Our hiring process:
We thoroughly review applications against our job requirements, ensuring each candidate receives personal attention from our experienced recruiters. We believe individual assessments are essential for recognizing unique talents.
Successful applicants may be invited to submit a video interview for review by the hiring manager, typically followed by a test or short project to gauge fit with our team.
If you progress further, you will be invited to an interview with our hiring manager and/or the interview team. Please note, we only conduct interviews face-to-face or via Zoom for a personal touch.
Finally, if our interests align, we will discuss your offer after a live conversation.
At INKHUB, we are committed to ingesting 10 million raw PDFs to create the internet's most comprehensive catalog of marketing-grade B2B content — all tagged, summarized, and easily searchable by topic, company, or intent.
What You'll Do:
Manage the ETL pipeline process, transforming raw PDFs into structured resources.
Optimize our summarization and classification flow utilizing open-source models, including GPT-4 as a fallback.
Implement quality filtering logic to maintain high standards (e.g., age of documents, page count).
Map assets to a detailed topic taxonomy, covering over 9,000 topics.
Create dense embeddings using sentence-transformers.
Load and query embeddings with Milvus or pgvector.
Establish 'freshness' logic for indexing new or updated content based on various criteria.
Develop a QA and evaluation harness focusing on compliance and monitoring.
Expose semantic search capabilities via FastAPI with advanced filtering and ranking options.
Collaborate closely with our Tech Lead to enhance UX integration and snippet generation.
Your Toolbox:
Proficiency in Python, PyTorch, sentence-transformers, and OpenAI APIs (or similar pretrained LLMs).
Familiarity with FastAPI, Milvus or pgvector, PyPDF/Tika, and orchestration tools like Airflow or Lambda.

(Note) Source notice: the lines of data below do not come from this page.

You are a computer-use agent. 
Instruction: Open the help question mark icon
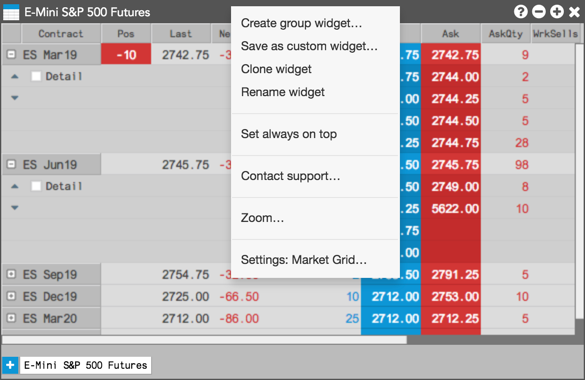pyautogui.click(x=520, y=12)
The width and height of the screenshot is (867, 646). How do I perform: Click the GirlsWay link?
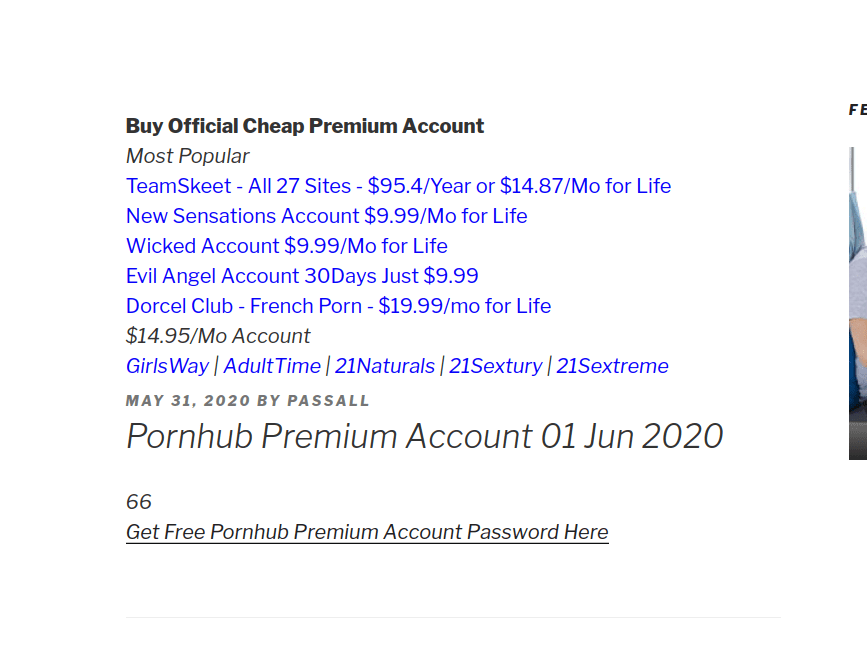point(168,366)
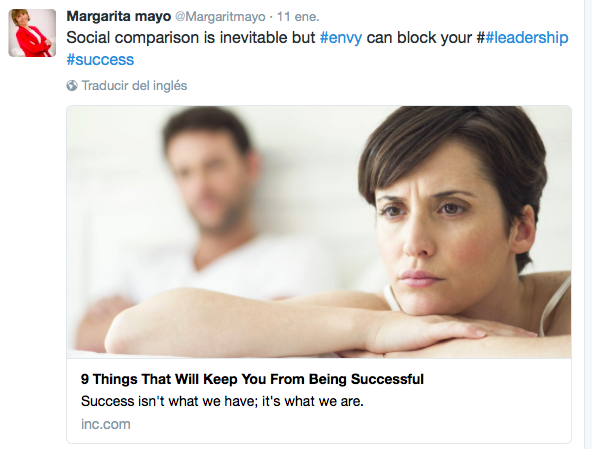This screenshot has width=592, height=449.
Task: Click the plain '#' before #leadership
Action: point(481,38)
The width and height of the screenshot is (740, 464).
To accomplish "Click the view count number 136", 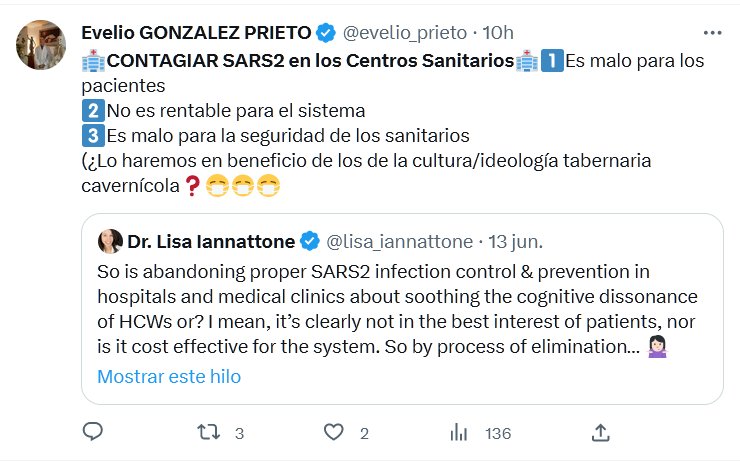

Experience with Docker, GPU scheduling, and SQL (Athena/Redshift).
You Might Be a Fit If...
You have built real ML pipelines that impact users beyond theoretical models.
You possess experience in semantic search, embeddings, or extensive tagging systems.
You enjoy tackling unstructured data and transforming it into understandable formats.
You thrive in fast-paced environments, iterating quickly based on feedback and tracking meaningful metrics.
Why This Role Matters:
In this role, your models will define the relevance and freshness of over a million resources and 50,000+ company pages. Your work ensures INKHUB maintains its edge in the industry!